Rien ne m’amuse plus que de voir les a priori bafoués, les idées toutes faites contrariées, les prédictions péremptoires contredites, les énarchiesbafouées, les UMP dégoûtés ! Ils doivent en faire une gueule ceux là ! Je voudrais être encore petite souris pour les voir se forcer à l’approbation et faire les comptes. C’est mon seul regret d’avoir quitter la meute.
Chez les autres, les hurlements à la « trahison » seront sans doute encore aux rendez-vous des pavloviens, beaucoup se rabattant toutefois sur l’absence de réel pouvoir dévolu à ces postes. Ils oublieront au passage le tocsin qu’ils sonnaient avant les nominations partisanes redoutées.
On cherchera avec difficultés dans l’histoire de la Vème République un président ayant agi de cette façon. Tous, de Gaulle et Mitterrand compris, ont réservé aux “gagnants majoritaires”, les postes importants. C’est également l’actuel Président qui a limité a deux, le nombre de mandats possibles à la tête de l’État, avec mandat pourtant raccourci (je n’approuve d’ailleurs pas, mais c’est un fait). La Vème République ne comporte aucun précédent de ce type. Les chantres de l’ouverture d’esprit devraient être satisfaits ; ils n’ont jamais pu enregistrer l’équivalent depuis la libération.

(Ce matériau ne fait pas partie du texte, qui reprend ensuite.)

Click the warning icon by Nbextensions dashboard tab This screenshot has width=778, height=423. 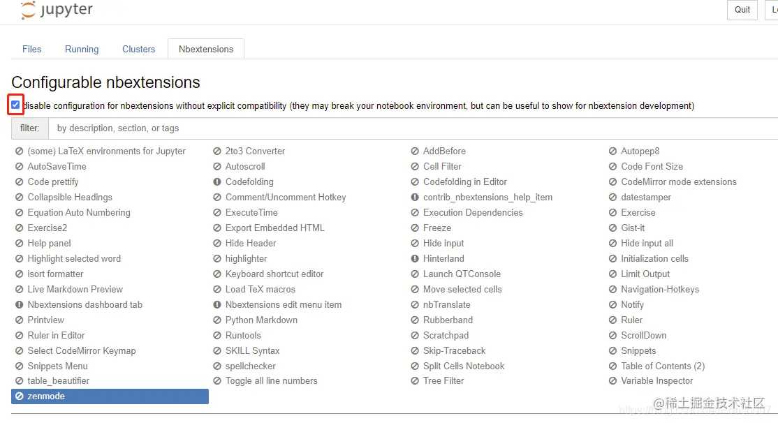(x=20, y=305)
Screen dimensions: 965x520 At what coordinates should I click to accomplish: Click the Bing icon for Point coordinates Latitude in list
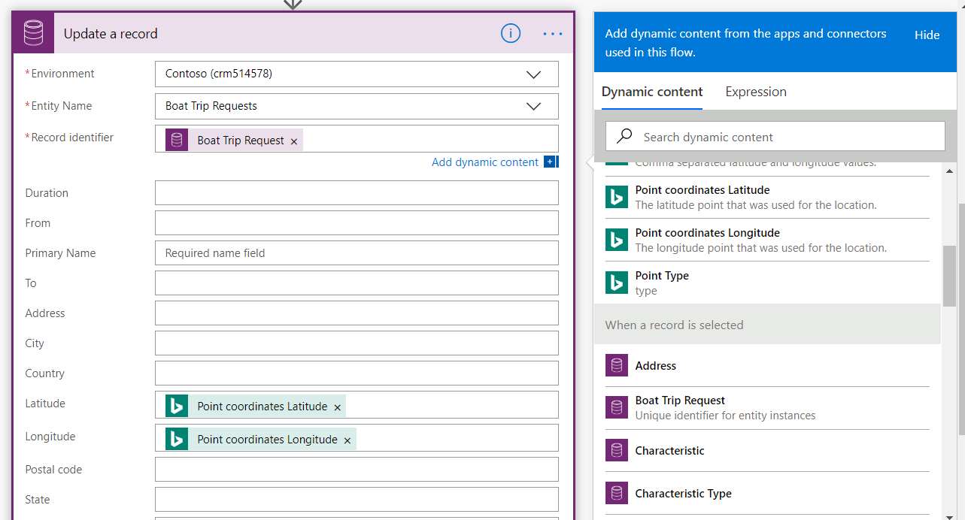click(x=617, y=197)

Il y a ceux qui reprocheront à Sarkozy de faire de la politique et uniquement de la politique, sans aucune autre préoccupation. Certes Martine Aubry est assez mal placée pour critiquer la nomination de Didier Migaud à la Cour des Comptes, elle qui pourrait en faire un ministre des finances de son gouvernement si elle est élue… : «C’est d’abord la reconnaissance du vrai talent d’un authentique socialiste. C’est aussi un geste fort d’ouverture intellectuelle et politique qui, à ma connaissance, ne comporte, en ce domaine, aucun précédent» souligne à juste titre Jack Lang. Et qui oserait prétendre que les Présidents de la République ne doivent pas faire de Politique ?
Député socialiste de l’Isère, Didier Migaud préside la plus importante commission de l’Assemblée nationale : celle des finances, à majorité UMP. Une innovation que l’on doit à Nicolas Sarkozy. Avant même son élection, il avait promis d’en attribuer la tête à un représentant de l’opposition. Migaud, spécialiste reconnu des finances publiques, fut élu haut la main; c’était il y a deux ans. L’initiative, une grande première, avait été très critiquée; elle figure maintenant dans le corpus constitutionnel.

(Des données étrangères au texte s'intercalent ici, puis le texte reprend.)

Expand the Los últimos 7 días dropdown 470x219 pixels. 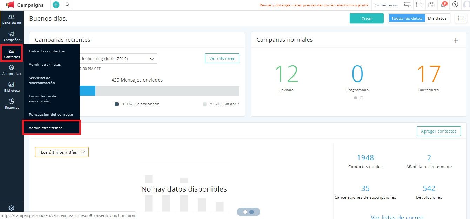point(61,152)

L’homme ne fut pas choisi, à l’époque, par le pouvoir en place, recruté; ce sont les socialistes eux-mêmes qui désignèrent celui qui occuperait cette place éminente et ils choisirent Didier Migaud ; ils viennent ainsi d’élire son remplaçant Jérôme Cahuzac, député du Lot-et-Garonne. Migaud s’acquitta au mieux d’un tâche difficile et ingrate. On pourra consulter avec bénéfices ses interventions sans concessions et toujours marquées par un souci d’objectivité sans pour autant mettre sous le boisseau ses idées.

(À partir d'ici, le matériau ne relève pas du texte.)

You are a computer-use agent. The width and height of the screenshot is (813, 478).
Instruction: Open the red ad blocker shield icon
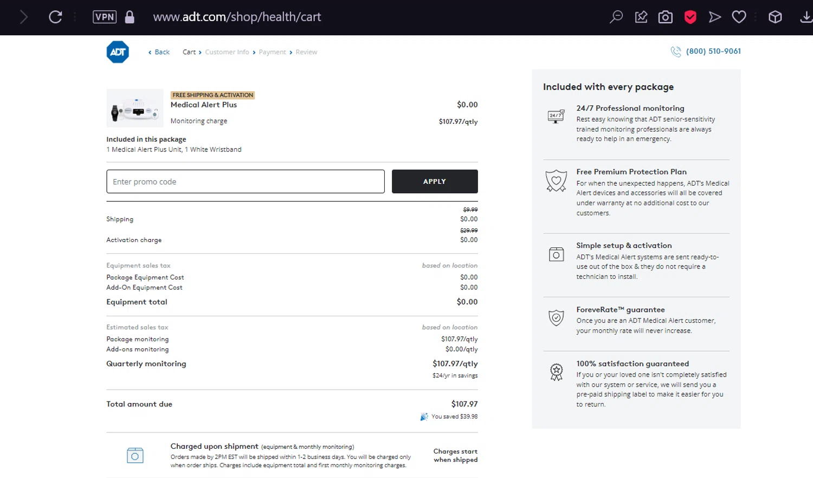click(x=690, y=17)
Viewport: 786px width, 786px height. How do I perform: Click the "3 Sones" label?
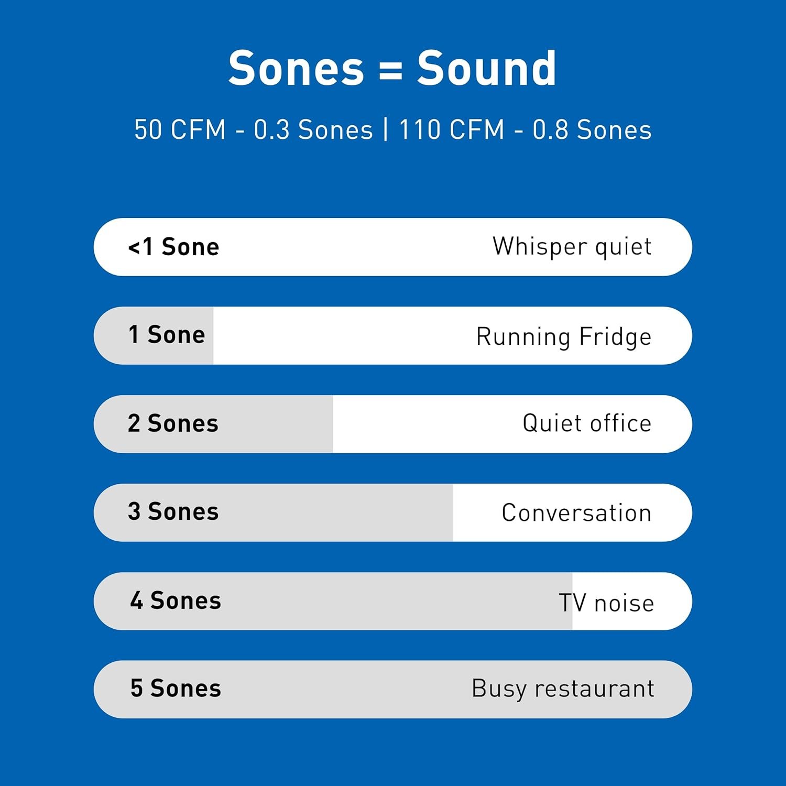(x=173, y=512)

Commentant un peu vite mardi, certains trouvèrent un instant une explication idéologiquement salvatrice : Sarkozy désigne le socialiste Migaud ici, pour être plus libre dans celle dévolue au Conseil Constitutionnel … Il montrera alors son vrai visage en nommant un pur et dur etc. Vous verrez mercredi ! Exceptionnel et splendide loupé qui me met en joie : patatrac ! Tout faux, mercredi : Michel Charasse … KO technique ! La presse se met à bégayer d’un seul coup ! Mon Dieu que c’est hilarant !
Pour Benoît Hamon, comme pour d’autres c’est suffisant, Michel Charasse n’est plus considéré comme un homme de gauche… “D’ailleurs l’ancien ministre de François Mitterrand ne siège plus dans les rangs du PS au Sénat”. En fait, il serait plus exact de dire que Charasse n’est plus au PS tout simplement; c’est tout autre chose que “plus de gauche” et personne ne pourra, en tous les cas, le taxer d’un profil UMP pur et dur !
Imaginons d’ailleurs les rancœurs à droite, et à l’UMP justement. Sarkozy passe outre ces prurits et fait des choix, certes symboliques, mais surtout complètement en dehors des écuries partisanes.
Bonne chance à Didier Migaud, la succession est lourde au regard de la personnalité d’un Philippe Séguin, mais je suis certain qu’il saura se monter à la hauteur des enjeux. Quant à Charasse au milieu de Giscard, Chirac et Debré, l’ennui sera absent. A ce titre me revient l’une de ses déclarations dont il a parfois le secret; c’était en mai 2006 avant les primaires au PS, sur RTL : ” Les militants socialistes peuvent investir Ségolène Royal … De toutes façons, les militants socialistes ne veulent pas gagner l’élection présidentielle. Les fois précédentes, ils ont trouvé que c’était trop dur de gouverner. Et puis, ils ont compris que ce n’est pas le président de la République qui nomme les garde-champêtres. Alors, ça ne les intéresse pas. Ce qu’ils veulent, c’est que leurs copains dirigent la mairie, ou le conseil régional, pour que leur fils puisse avoir un poste de balayeur, ou alors qu’il puisse obtenir une affectation ici où là pour être avec sa copine.” Pas si mal vu et toujours bien actuel, parlant des militants. Les “baronnies” à conserver sont un des drames du PS : le Maire de Dijon et celui de Lyon allant soutenir le papet du Languedoc-Roussillon en sont des illustrations récentes.
Dieu sait si Sarkozy m’agace souvent et si je n’approuve pas certaines de ses initiatives ou visions du monde, mais j’adore quand il casse ainsi de la porcelaine. Croyez-moi bien vous n’avez pas tout vu et n’êtes pas encore au bout des surprises. C’est impressionnant la manière dont il met en place lui-même les garde-fous de ses propres excès ou de ceux de l’UMP : parce qu’en dépit de tous les commentaires, il vient de nommer des personnages inamovibles, donc libres et à forte personnalité ajoutée. Ils ne manqueront pas, à défaut d’un pouvoir exécutif, d’exercer leurs prérogatives, d’utiliser leurs droits et ils sont importants.